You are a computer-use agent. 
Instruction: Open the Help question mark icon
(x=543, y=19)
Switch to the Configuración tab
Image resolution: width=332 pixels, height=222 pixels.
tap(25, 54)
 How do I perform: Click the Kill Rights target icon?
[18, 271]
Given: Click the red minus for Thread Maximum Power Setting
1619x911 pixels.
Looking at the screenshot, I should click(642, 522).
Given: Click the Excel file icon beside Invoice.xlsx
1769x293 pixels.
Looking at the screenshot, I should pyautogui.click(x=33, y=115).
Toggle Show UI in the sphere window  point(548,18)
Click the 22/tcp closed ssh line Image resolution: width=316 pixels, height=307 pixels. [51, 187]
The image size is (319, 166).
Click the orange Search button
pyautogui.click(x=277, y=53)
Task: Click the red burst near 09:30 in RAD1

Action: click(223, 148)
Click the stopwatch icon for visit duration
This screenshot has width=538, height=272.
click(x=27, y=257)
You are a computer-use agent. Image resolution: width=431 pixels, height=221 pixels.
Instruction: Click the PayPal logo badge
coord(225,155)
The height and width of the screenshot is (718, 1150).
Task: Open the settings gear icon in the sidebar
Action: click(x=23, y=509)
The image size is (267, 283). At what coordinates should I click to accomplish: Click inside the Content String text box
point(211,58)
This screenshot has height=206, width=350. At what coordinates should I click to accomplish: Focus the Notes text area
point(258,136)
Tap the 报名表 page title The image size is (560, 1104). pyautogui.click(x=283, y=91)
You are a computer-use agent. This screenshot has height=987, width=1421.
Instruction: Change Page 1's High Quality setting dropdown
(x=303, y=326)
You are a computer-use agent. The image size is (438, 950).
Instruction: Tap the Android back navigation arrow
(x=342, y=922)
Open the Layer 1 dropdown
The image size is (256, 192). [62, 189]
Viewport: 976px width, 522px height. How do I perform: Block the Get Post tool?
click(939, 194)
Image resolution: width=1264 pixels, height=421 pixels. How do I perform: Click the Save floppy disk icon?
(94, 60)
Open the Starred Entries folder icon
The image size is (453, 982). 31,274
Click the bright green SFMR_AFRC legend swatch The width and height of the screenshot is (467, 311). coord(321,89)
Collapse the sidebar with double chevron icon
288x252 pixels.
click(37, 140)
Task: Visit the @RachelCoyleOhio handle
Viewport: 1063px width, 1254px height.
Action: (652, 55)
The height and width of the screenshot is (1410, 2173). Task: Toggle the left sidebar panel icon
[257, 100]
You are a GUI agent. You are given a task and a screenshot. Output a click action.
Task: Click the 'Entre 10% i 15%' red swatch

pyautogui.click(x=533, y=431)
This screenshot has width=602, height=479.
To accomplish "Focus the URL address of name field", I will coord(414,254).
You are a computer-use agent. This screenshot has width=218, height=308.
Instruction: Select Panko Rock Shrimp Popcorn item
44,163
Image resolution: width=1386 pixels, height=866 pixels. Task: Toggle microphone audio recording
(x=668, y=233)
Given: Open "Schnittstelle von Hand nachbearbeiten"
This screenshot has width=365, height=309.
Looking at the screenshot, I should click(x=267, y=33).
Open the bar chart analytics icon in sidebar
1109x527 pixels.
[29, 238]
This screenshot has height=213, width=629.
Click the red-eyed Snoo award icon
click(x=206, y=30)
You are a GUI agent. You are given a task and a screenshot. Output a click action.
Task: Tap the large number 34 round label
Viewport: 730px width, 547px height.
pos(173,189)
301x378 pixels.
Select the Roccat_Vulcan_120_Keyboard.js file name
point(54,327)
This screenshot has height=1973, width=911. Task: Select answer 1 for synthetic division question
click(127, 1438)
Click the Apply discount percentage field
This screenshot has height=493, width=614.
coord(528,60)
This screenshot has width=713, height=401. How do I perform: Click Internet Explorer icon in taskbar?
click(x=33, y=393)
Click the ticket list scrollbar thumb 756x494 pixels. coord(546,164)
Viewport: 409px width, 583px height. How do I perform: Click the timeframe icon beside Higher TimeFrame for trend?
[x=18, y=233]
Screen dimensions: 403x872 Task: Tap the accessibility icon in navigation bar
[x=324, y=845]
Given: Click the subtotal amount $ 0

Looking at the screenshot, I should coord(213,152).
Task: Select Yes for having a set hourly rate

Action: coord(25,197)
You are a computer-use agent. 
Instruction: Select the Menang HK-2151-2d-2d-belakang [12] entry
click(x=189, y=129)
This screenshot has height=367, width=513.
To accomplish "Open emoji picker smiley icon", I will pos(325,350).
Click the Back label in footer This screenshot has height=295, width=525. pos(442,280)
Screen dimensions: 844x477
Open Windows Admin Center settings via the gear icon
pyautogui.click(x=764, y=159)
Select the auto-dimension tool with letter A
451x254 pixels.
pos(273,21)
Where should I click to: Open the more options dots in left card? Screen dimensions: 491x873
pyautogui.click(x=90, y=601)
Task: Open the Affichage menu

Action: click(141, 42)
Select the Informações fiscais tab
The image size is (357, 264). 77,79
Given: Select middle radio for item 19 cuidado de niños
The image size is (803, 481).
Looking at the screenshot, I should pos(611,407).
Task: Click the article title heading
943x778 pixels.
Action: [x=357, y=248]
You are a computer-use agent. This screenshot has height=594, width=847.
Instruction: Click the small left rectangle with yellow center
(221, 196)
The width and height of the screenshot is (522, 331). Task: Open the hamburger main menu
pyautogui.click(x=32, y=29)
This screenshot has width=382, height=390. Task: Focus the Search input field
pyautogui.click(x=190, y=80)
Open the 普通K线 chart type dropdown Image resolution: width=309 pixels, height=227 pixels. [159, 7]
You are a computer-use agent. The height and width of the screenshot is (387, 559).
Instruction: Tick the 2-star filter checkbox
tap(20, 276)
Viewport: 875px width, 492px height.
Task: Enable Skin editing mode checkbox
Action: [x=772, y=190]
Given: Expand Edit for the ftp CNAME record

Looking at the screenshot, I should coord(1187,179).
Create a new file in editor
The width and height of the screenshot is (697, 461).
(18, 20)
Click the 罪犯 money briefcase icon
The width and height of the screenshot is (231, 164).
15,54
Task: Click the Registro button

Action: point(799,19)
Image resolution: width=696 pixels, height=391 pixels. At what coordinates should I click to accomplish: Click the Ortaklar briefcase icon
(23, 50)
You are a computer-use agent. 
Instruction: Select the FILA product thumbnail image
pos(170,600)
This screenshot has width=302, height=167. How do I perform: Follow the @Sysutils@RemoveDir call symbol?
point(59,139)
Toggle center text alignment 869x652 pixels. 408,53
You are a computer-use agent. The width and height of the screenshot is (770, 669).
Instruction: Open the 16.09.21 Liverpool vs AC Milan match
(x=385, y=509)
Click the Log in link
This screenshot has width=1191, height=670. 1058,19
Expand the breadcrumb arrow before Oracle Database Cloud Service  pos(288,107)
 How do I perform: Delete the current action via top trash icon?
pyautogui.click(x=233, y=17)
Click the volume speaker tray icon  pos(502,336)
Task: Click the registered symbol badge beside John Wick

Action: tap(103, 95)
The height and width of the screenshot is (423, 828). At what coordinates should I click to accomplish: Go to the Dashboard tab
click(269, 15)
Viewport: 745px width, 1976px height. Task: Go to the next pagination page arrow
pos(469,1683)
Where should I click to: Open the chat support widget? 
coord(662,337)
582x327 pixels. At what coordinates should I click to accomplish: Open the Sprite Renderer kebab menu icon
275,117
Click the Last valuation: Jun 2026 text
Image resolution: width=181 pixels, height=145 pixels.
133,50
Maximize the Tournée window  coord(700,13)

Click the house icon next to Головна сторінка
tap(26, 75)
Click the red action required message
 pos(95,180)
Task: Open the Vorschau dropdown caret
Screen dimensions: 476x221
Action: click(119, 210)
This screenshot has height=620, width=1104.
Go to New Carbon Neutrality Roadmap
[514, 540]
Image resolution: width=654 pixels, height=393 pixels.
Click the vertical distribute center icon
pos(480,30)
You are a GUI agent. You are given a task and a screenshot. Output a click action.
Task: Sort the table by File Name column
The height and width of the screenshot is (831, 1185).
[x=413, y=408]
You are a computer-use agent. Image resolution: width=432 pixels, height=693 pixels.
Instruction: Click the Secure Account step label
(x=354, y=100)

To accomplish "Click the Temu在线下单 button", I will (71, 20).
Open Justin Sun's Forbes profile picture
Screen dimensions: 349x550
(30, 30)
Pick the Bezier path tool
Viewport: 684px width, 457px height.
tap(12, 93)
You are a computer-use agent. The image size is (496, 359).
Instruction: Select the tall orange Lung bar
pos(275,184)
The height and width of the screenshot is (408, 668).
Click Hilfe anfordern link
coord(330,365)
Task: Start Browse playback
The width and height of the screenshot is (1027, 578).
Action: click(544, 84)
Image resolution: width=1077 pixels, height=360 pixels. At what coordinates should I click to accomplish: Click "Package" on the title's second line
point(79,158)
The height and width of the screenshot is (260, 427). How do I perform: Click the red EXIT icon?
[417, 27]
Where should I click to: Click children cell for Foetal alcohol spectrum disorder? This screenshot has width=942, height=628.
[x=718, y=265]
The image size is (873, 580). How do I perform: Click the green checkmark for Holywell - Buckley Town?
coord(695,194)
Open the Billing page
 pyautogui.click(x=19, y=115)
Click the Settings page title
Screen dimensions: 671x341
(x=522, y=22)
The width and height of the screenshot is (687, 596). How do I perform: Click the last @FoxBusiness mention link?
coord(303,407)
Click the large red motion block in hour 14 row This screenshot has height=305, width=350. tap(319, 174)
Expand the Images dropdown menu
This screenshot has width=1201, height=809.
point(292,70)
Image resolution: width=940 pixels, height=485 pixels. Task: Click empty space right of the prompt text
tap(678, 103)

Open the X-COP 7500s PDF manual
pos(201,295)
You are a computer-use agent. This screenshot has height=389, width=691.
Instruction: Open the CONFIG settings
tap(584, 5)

*Assignment:* Starting at the line with "Open the X-COP 7500s PDF manual", retype each line through the final one in the data above, unchanged and with nothing added.

*Answer below:*
Open the X-COP 7500s PDF manual
pos(201,295)
You are a computer-use agent. This screenshot has height=389, width=691.
Instruction: Open the CONFIG settings
tap(584, 5)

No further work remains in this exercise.